What's next for CommTrack
These are the features that I may implement for CommTrack in the future:
- Enhance both infrastructure and social forms to ask users for more information (but not any sensitive information) to enhance the quality/accuracy of reports.
- CAPTCHA or user verification (phone/email) to prevent bot submissions.

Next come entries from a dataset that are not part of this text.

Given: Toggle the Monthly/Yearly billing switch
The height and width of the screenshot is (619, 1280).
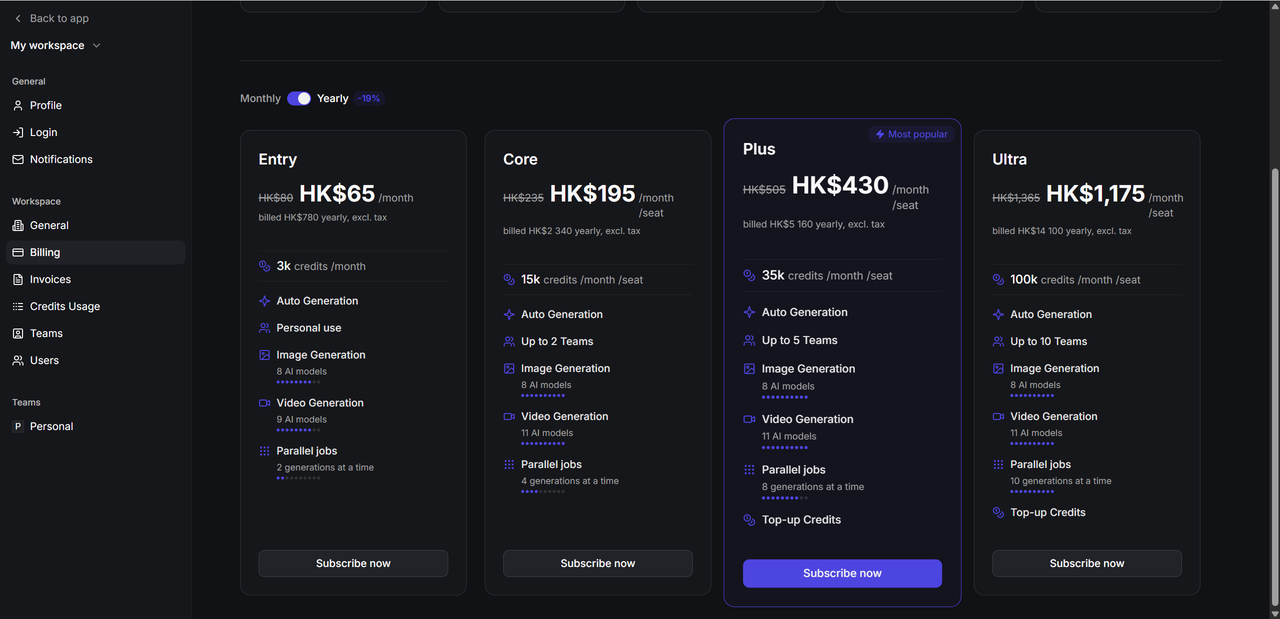Looking at the screenshot, I should (299, 98).
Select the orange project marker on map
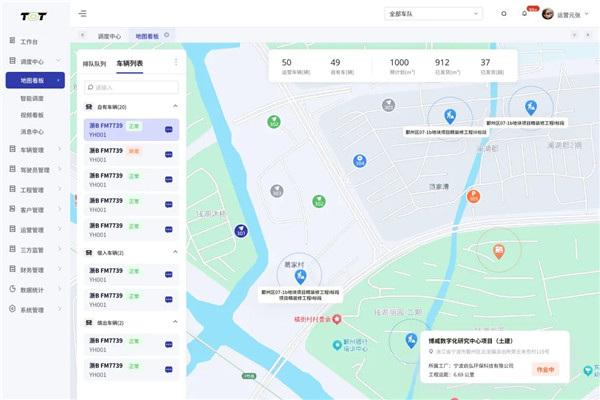The height and width of the screenshot is (400, 600). click(x=498, y=248)
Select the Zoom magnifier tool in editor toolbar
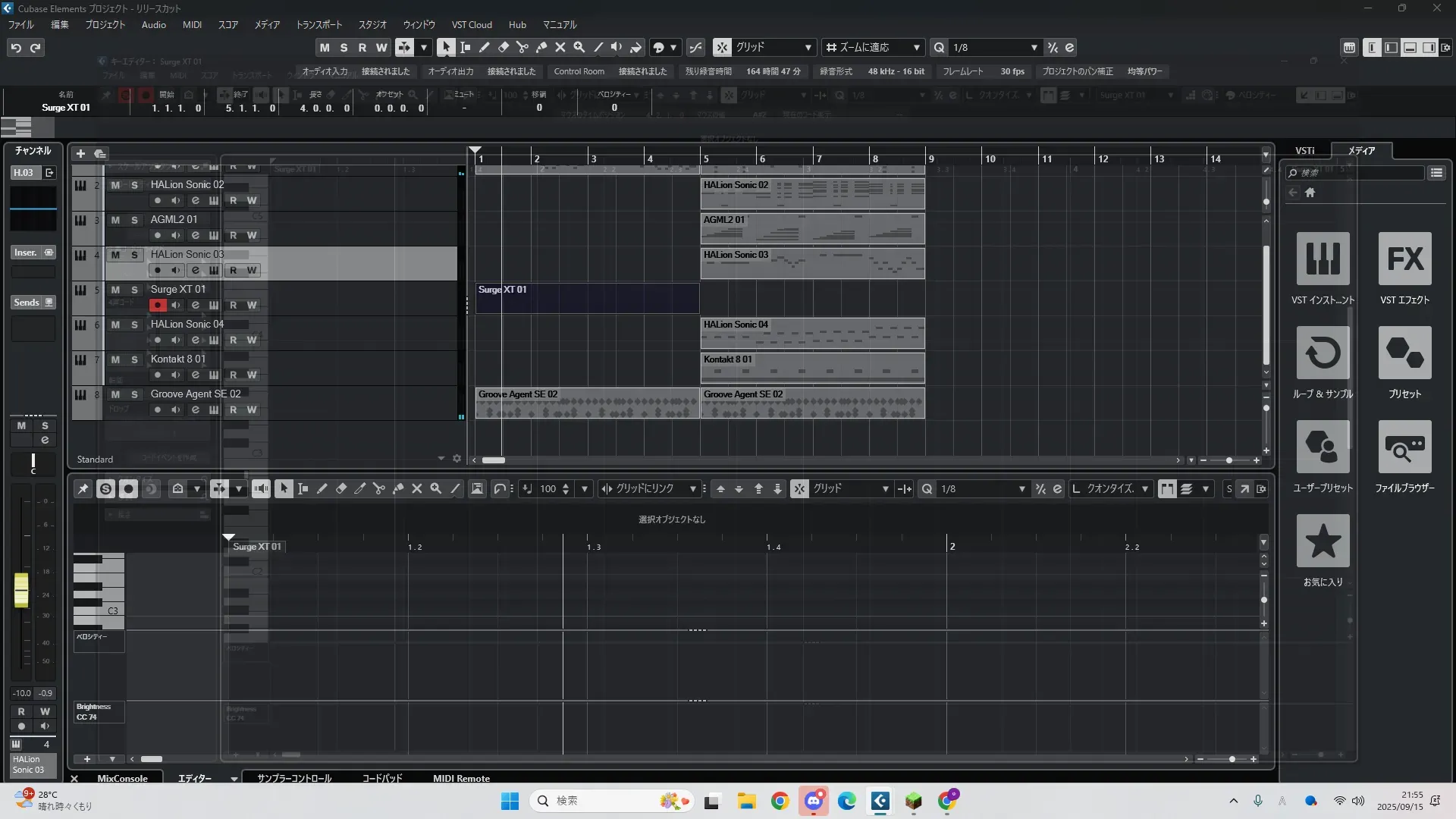Screen dimensions: 1456x819 pyautogui.click(x=436, y=489)
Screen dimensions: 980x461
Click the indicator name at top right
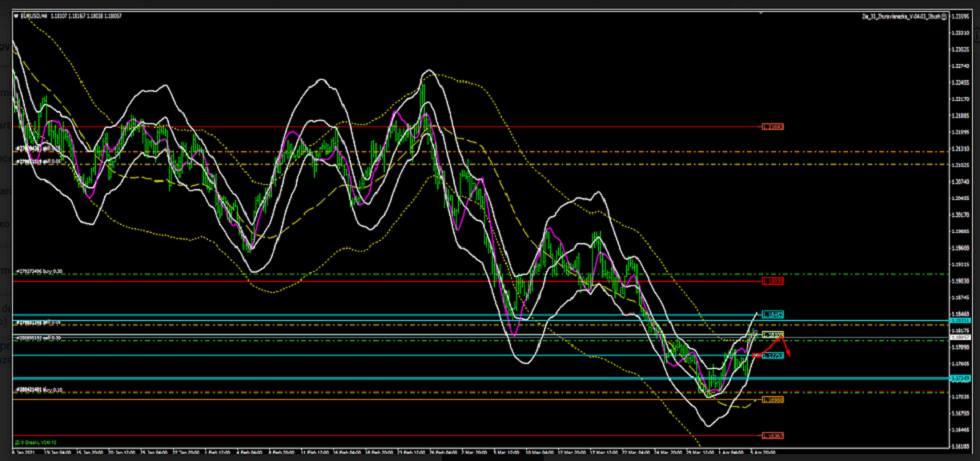pos(903,17)
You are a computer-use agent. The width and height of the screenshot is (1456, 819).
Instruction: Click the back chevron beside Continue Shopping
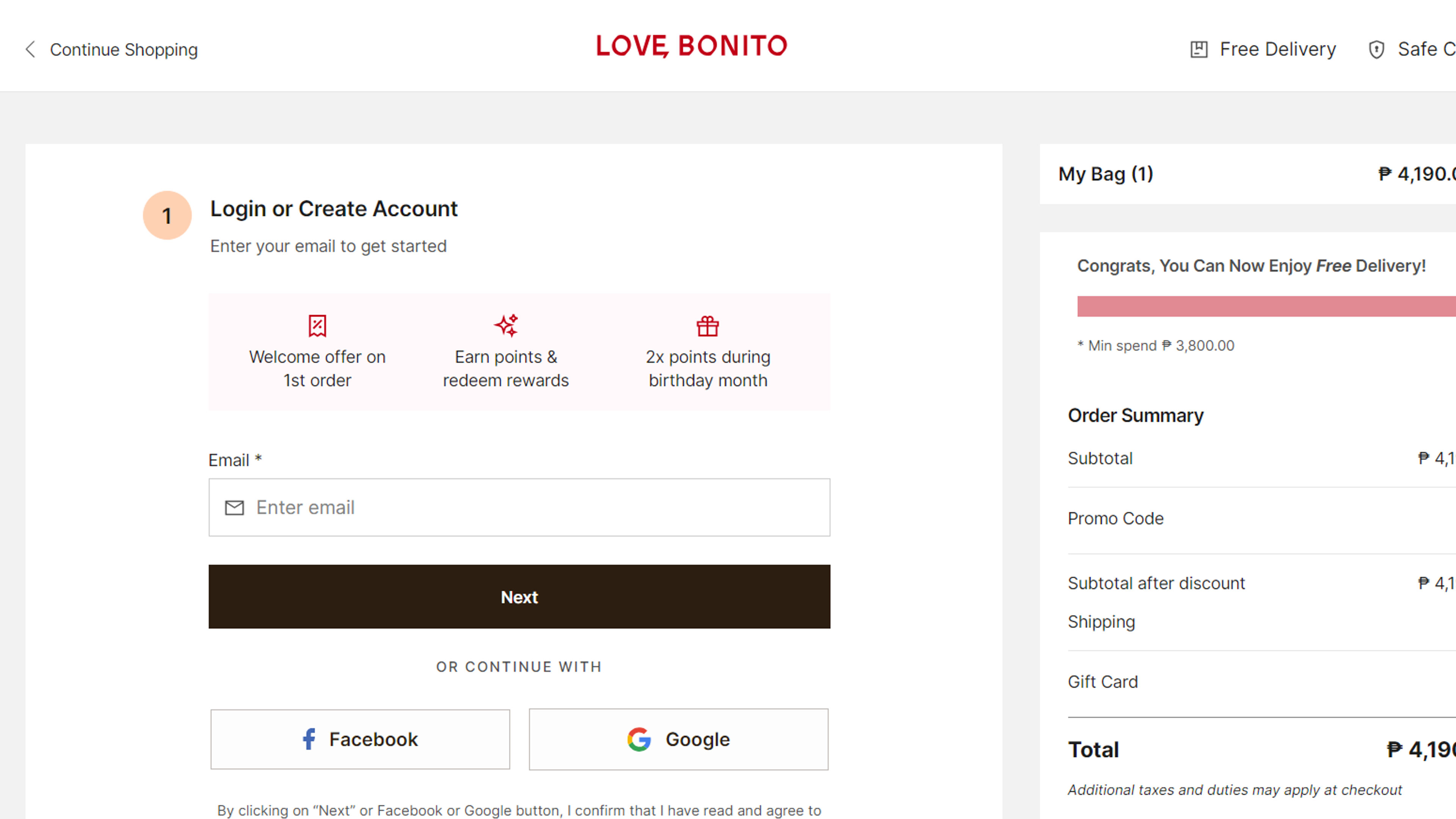pos(30,49)
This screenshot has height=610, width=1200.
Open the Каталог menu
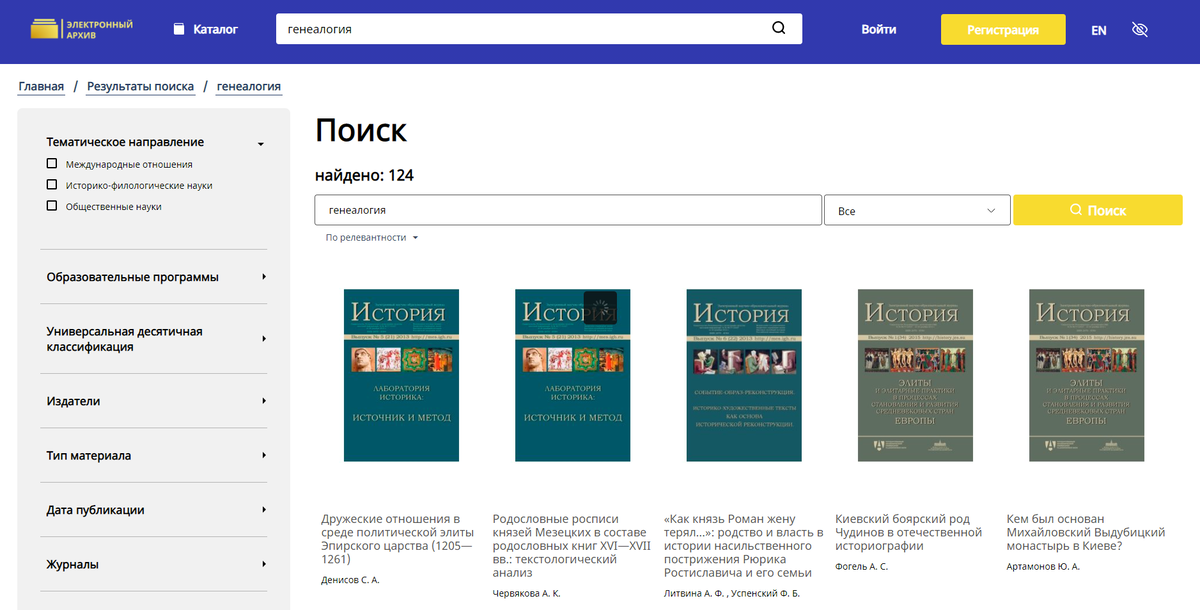coord(205,29)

- Real-time alerts from weather APIs, earthquake monitoring, road condition, and infrastructure condition analysis/maps using public APIs like OpenWeatherMap, USGS Earthquake API, New Relic, or local government feeds.
- Features for users to comment, upvote/downvote issues, and suggest solutions to infrastructure issues (make CommTrack like a social media for discussing real-world infrastructure/social issues,... and coming up with solutions to mitigate them.
- Allow users to use the website offline, as many people in rural areas, or poor countries may lack stable internet access.
- Provide data analysis for reported issues from each city/state/region/province of each country, and also each categorised issue.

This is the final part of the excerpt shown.